THE ONLY THING THAT CAN CURE THE NHS
ONE of the most powerful arguments for a National Health Service is that it can use its huge buying power to keep its costs down.
Amazingly, the NHS has completely lost this advantage. Suppliers deal with individual hospital trusts, and use divideand-rule tactics to charge absurdly high prices for basic supplies.
Alongside this, hefty salary overpayments are never clawed back because the authorities cannot be bothered. And valuable drugs are spoiled because they are stored in broken refrigerators.
Individually, these instances are shocking and infuriating. The money poured down the drain was taken in taxes from the pay packets of hardworking people who budget their own household expenses with great care. The Government simply has no right to levy taxes, if it is going to toss the money around in this spendthrift, idiotic fashion.
And the companies who squeeze the NHS should be ashamed of their behaviour. Who knows how many cancers could have been cured, how many lives saved and nurses hired, if these greedy and unscrupulous firms had behaved ethically?

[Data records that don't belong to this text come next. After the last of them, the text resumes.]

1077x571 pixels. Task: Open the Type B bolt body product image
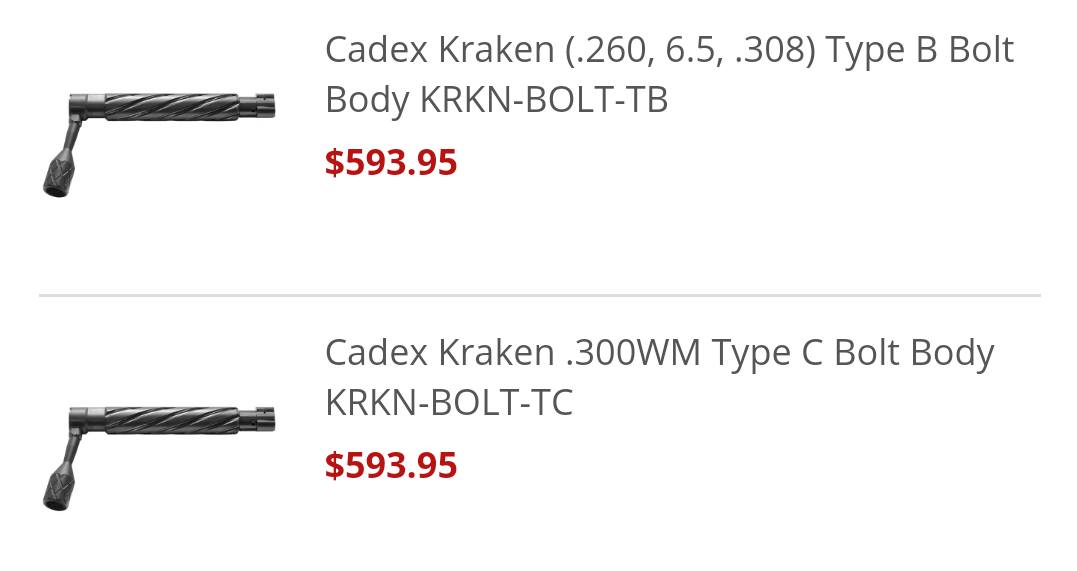pos(159,144)
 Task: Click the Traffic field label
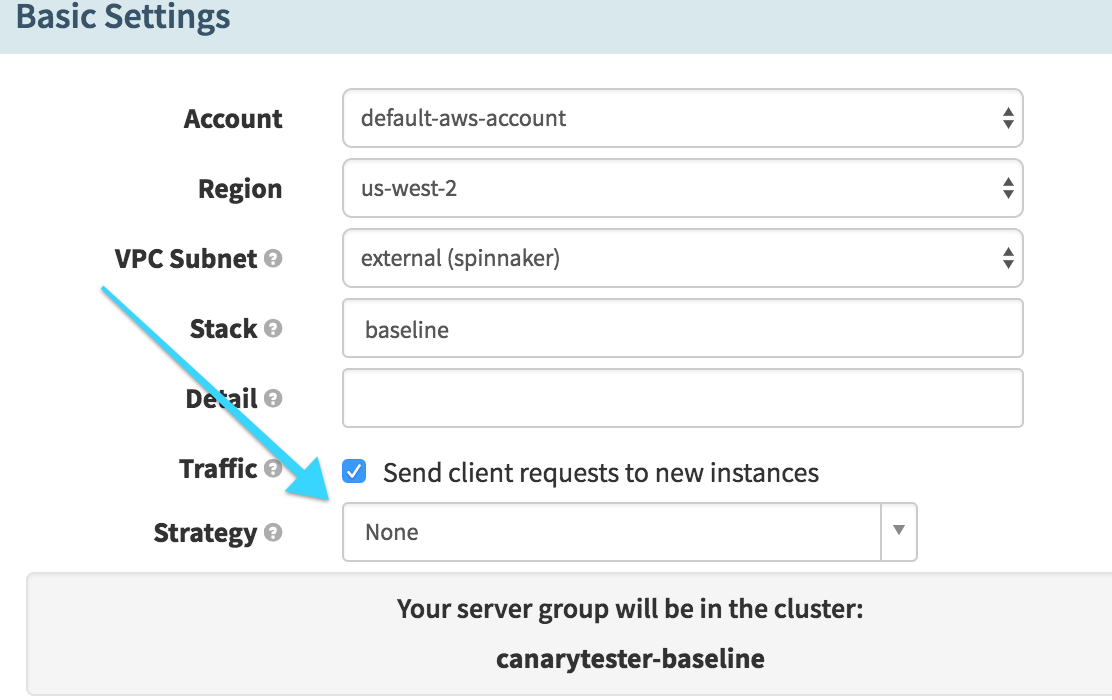click(218, 469)
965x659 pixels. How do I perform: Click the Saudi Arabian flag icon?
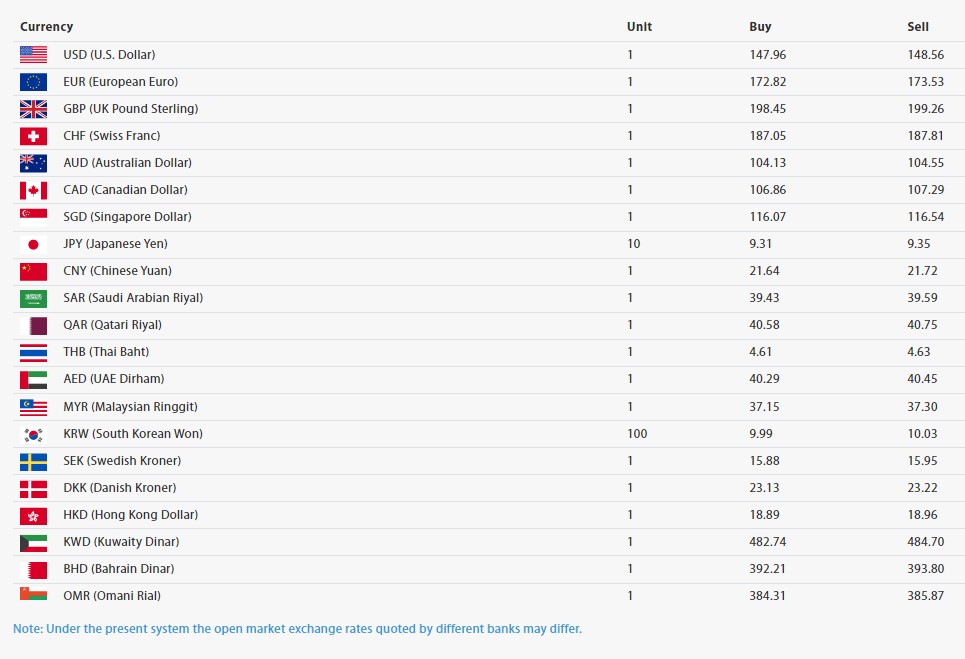[x=33, y=298]
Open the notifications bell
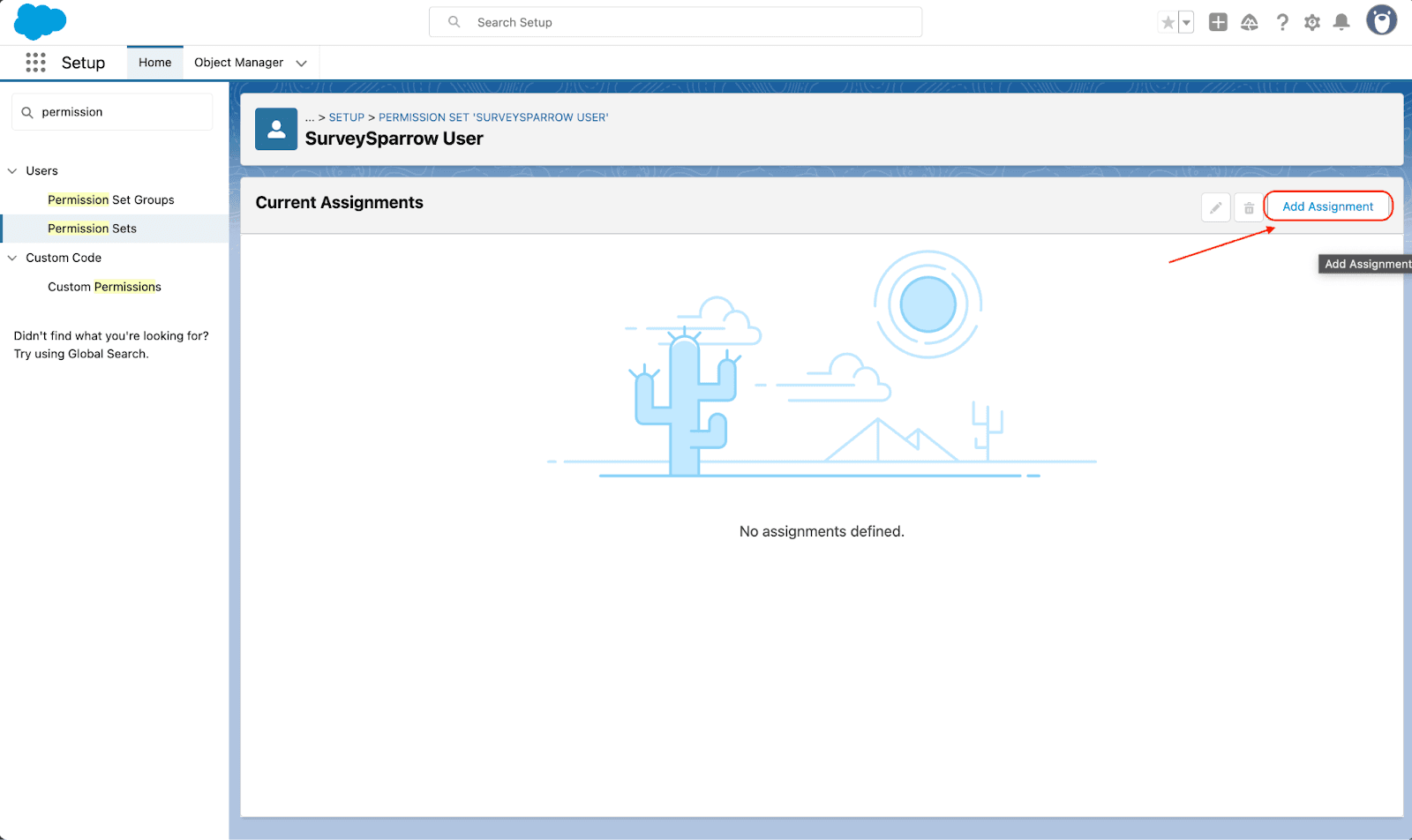This screenshot has height=840, width=1412. pyautogui.click(x=1341, y=23)
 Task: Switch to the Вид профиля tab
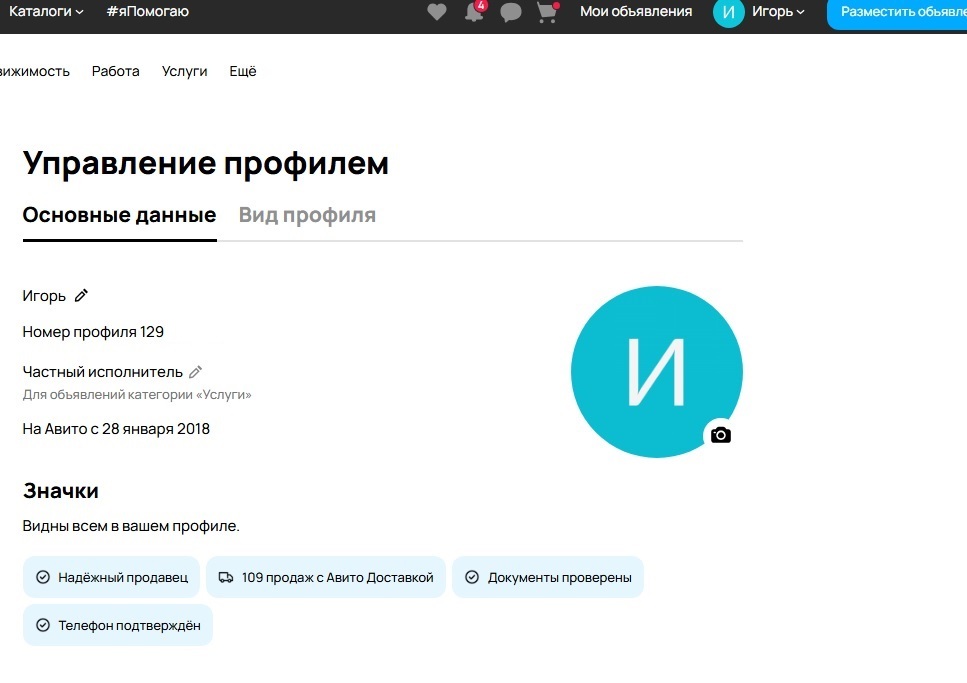point(307,215)

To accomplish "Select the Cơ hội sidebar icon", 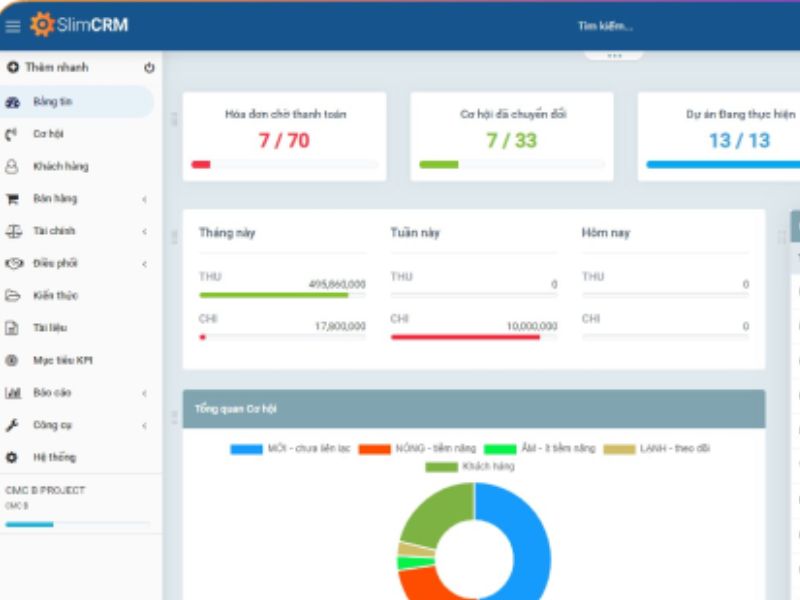I will coord(11,133).
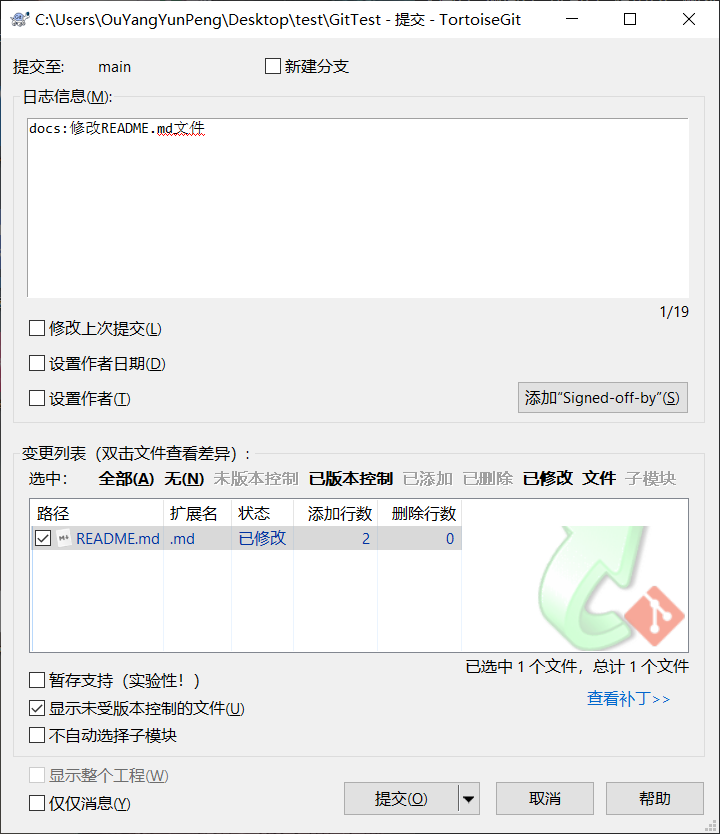Click the 提交(O) commit button
This screenshot has width=720, height=834.
401,799
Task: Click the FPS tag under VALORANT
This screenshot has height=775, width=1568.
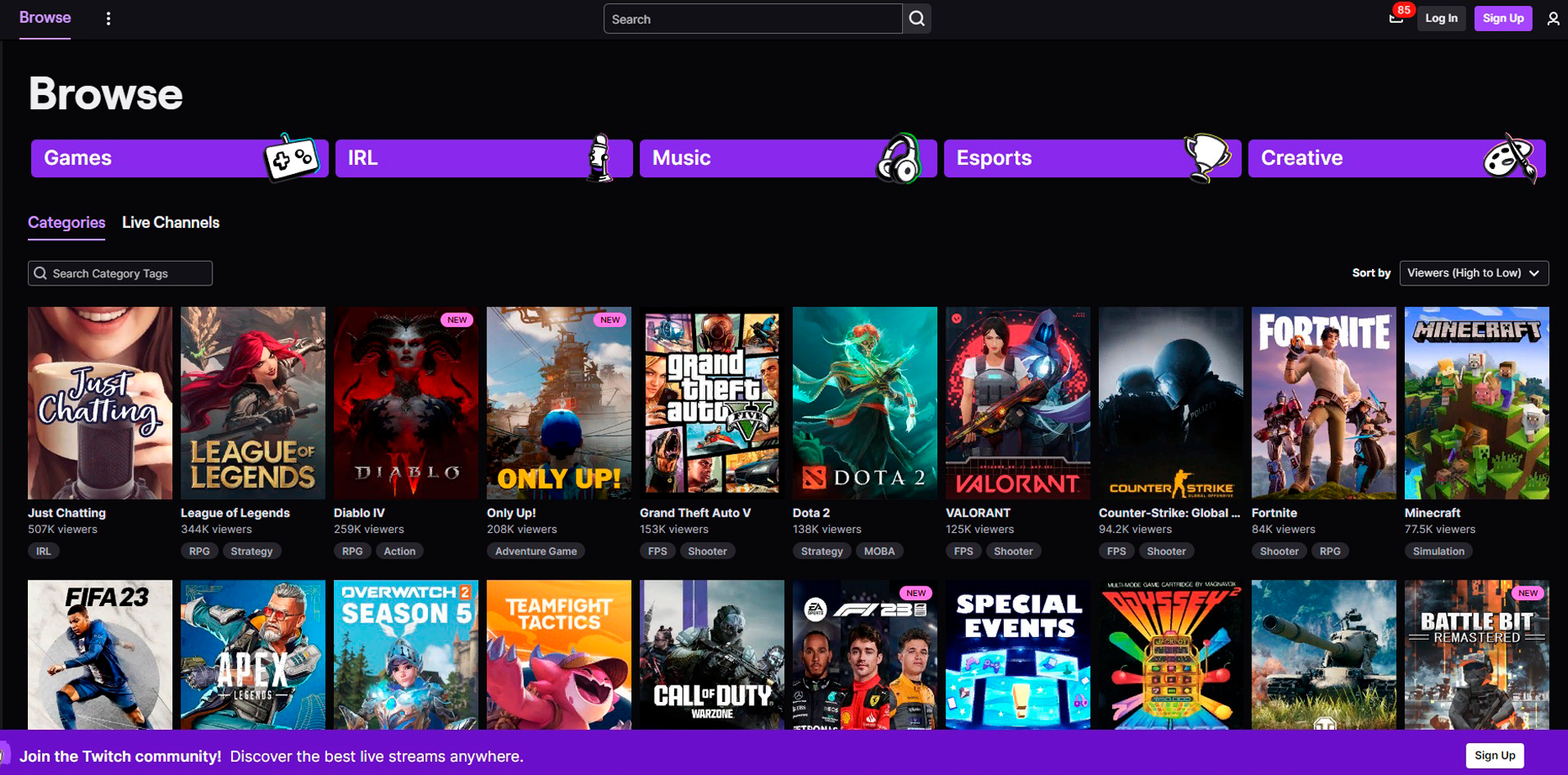Action: click(x=963, y=550)
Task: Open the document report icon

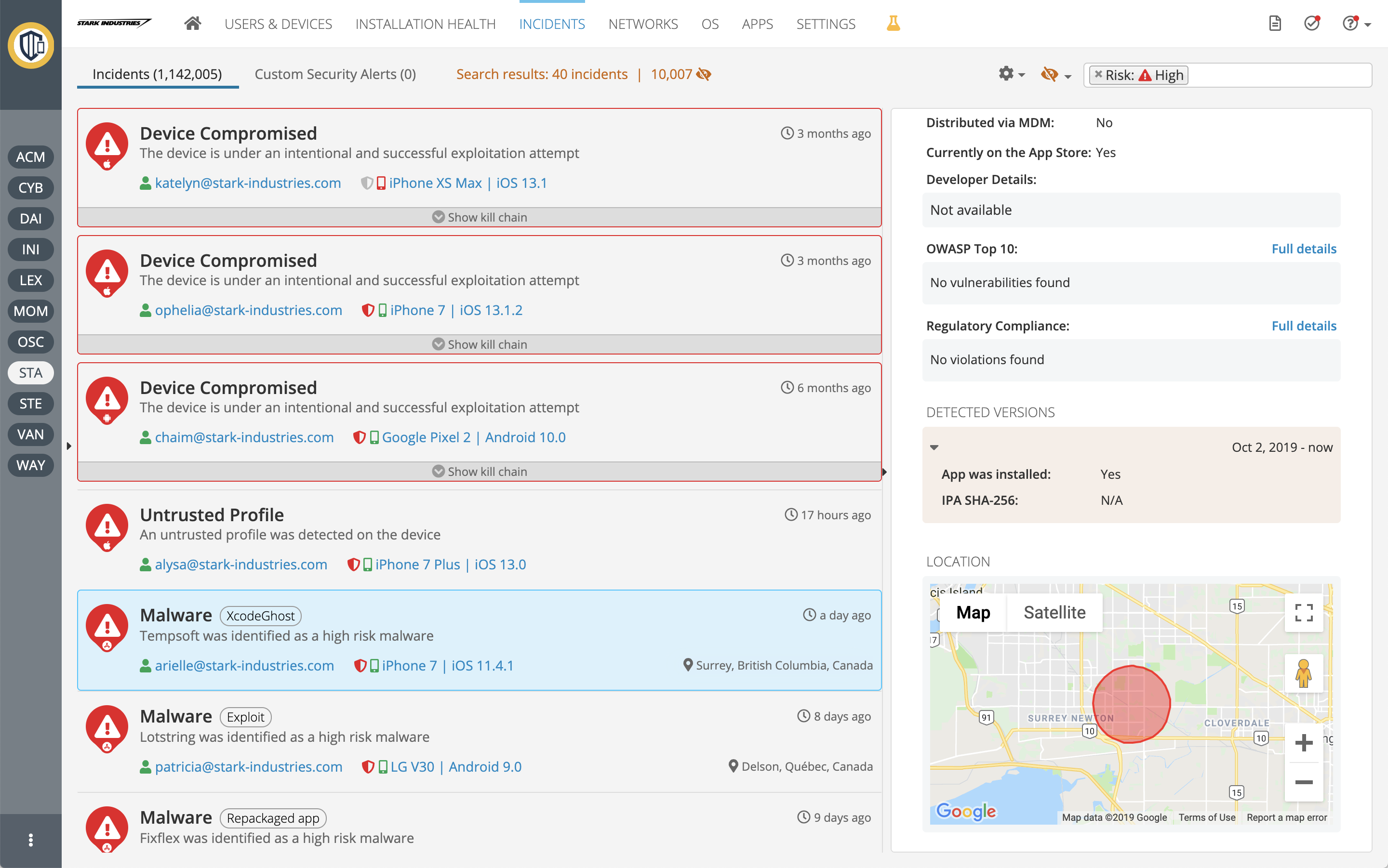Action: tap(1275, 24)
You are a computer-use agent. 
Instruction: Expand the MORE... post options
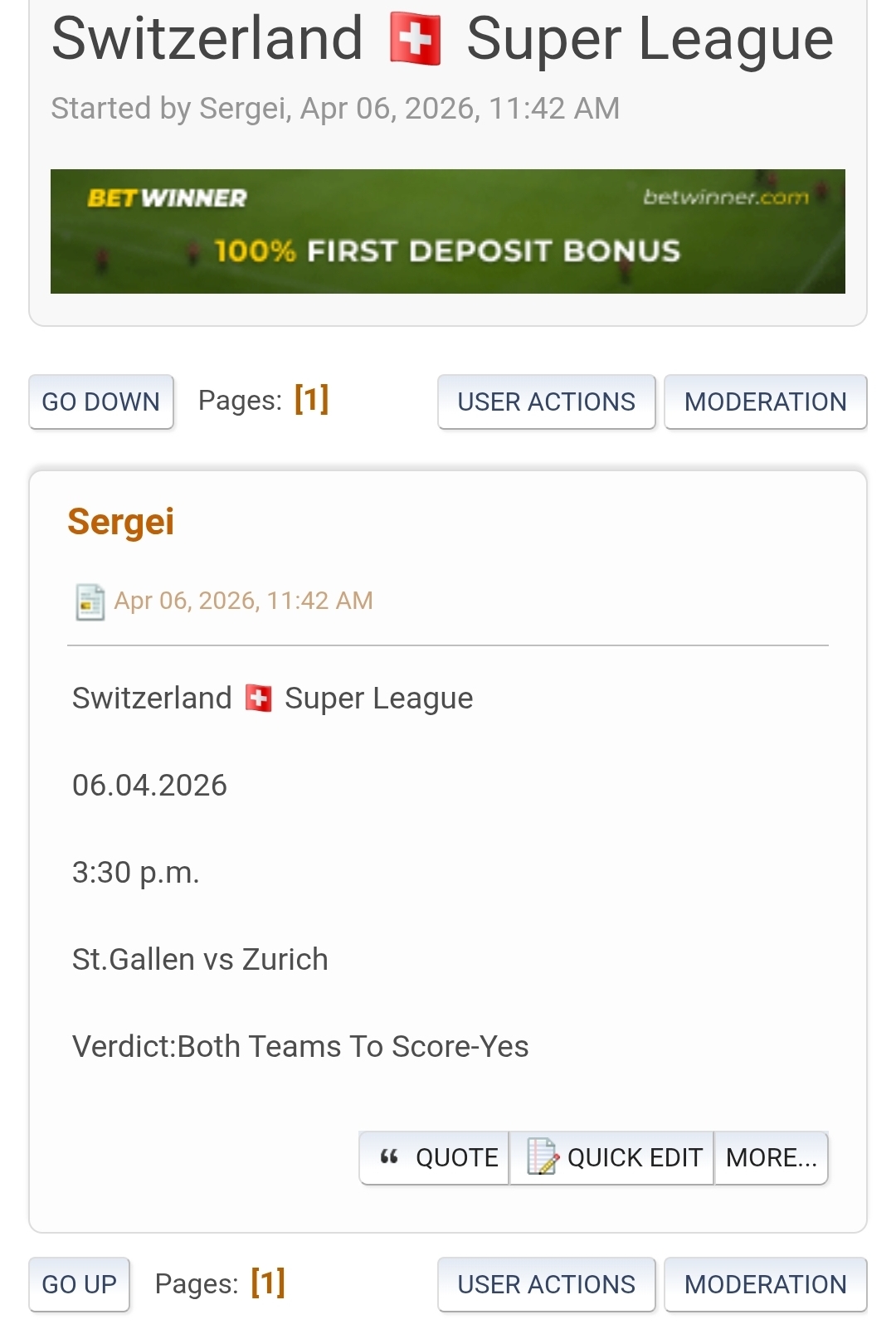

This is yet more proof that the politicisation of the NHS in recent years has done little good. It is no use increasing spending if so much of the money is promptly wasted. Nor is ‘marketising’ the service going to help if it places naïve bureaucrats at the mercy of practical private sector profiteers.
Those in all parties who sincerely want the NHS to survive and succeed should now seriously consider entrusting its fate to a non-political inquiry, perhaps a Royal Commission. Such a body could actually seek to improve the nation’s health, rather than to burnish its image with soundbites and spending boasts.